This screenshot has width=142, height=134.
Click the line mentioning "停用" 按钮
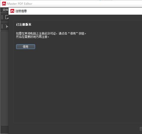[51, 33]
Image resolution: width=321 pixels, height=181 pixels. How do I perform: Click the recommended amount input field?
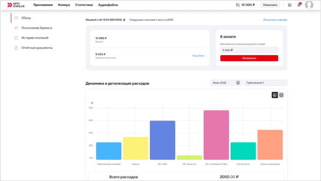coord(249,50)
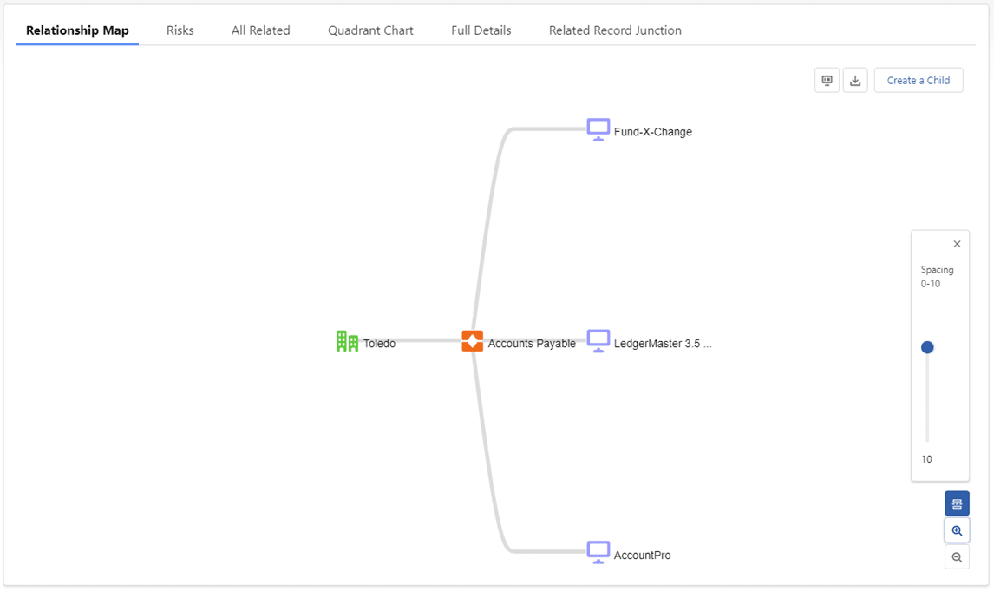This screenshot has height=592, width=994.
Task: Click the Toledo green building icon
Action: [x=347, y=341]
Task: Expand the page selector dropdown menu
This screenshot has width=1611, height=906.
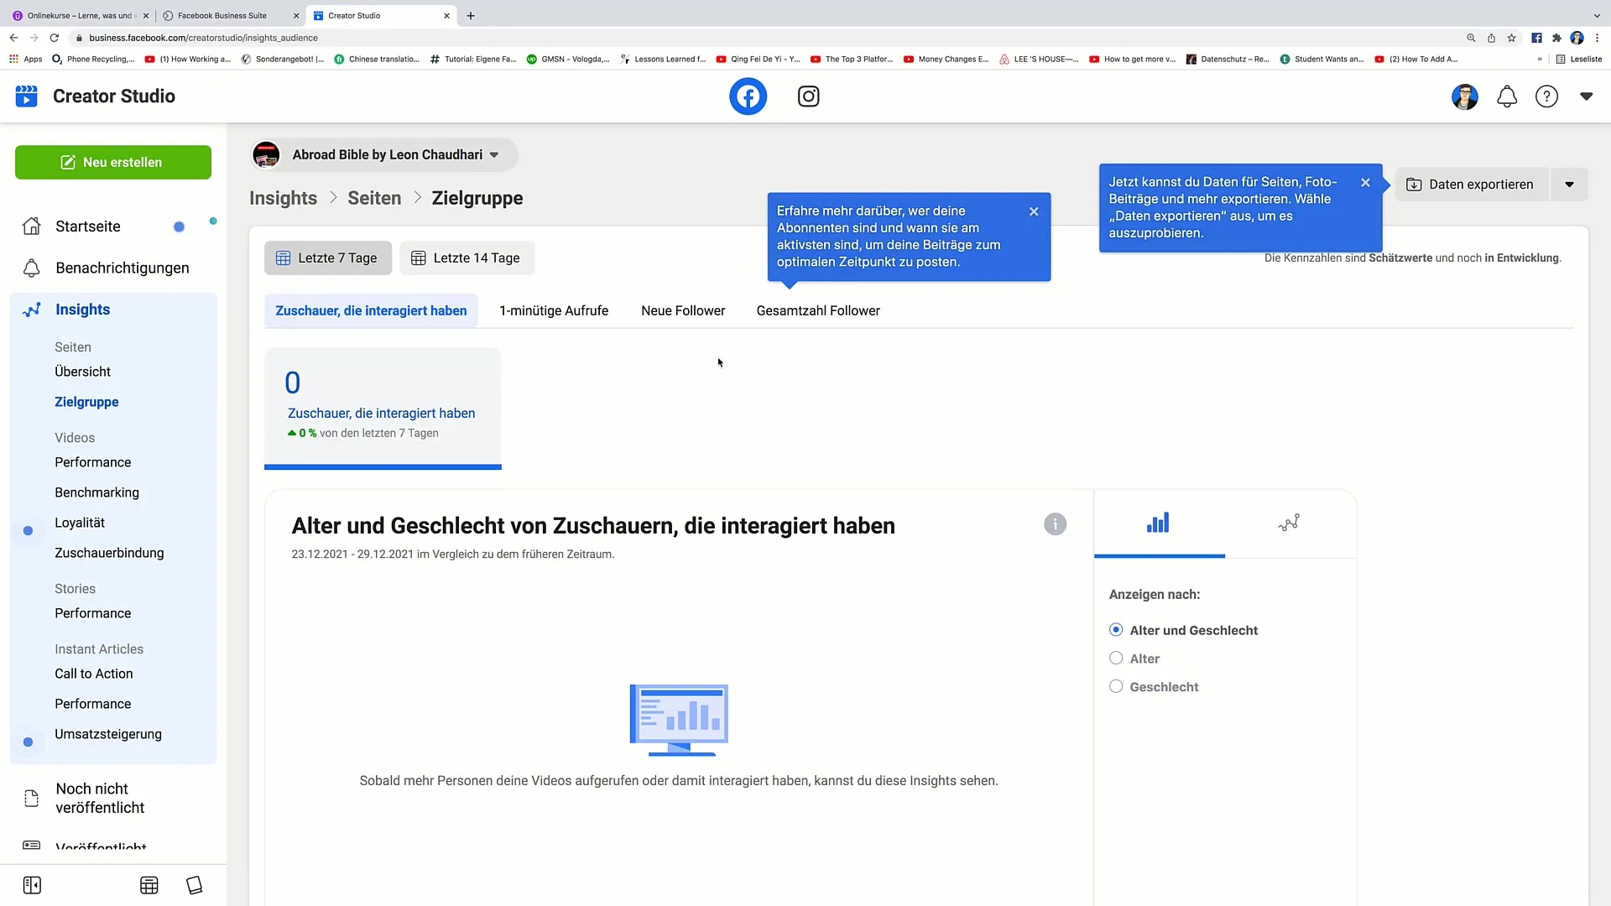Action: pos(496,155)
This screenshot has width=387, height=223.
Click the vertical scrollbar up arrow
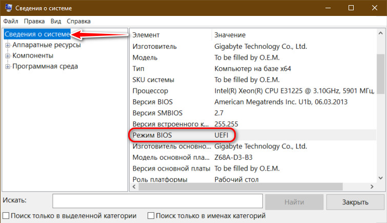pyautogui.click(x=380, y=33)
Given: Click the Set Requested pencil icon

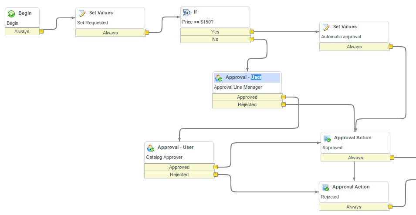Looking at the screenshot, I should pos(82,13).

--- --- ---

Problem requirements: Starting with the line that contains "Click the vertical scrollbar up arrow", print every line through the end of the data exactly as written; omit all pictures and add nothing else.

Exercise solution:
Click the vertical scrollbar up arrow
pyautogui.click(x=380, y=33)
Given: Click the Set Requested pencil icon

Looking at the screenshot, I should pos(82,13).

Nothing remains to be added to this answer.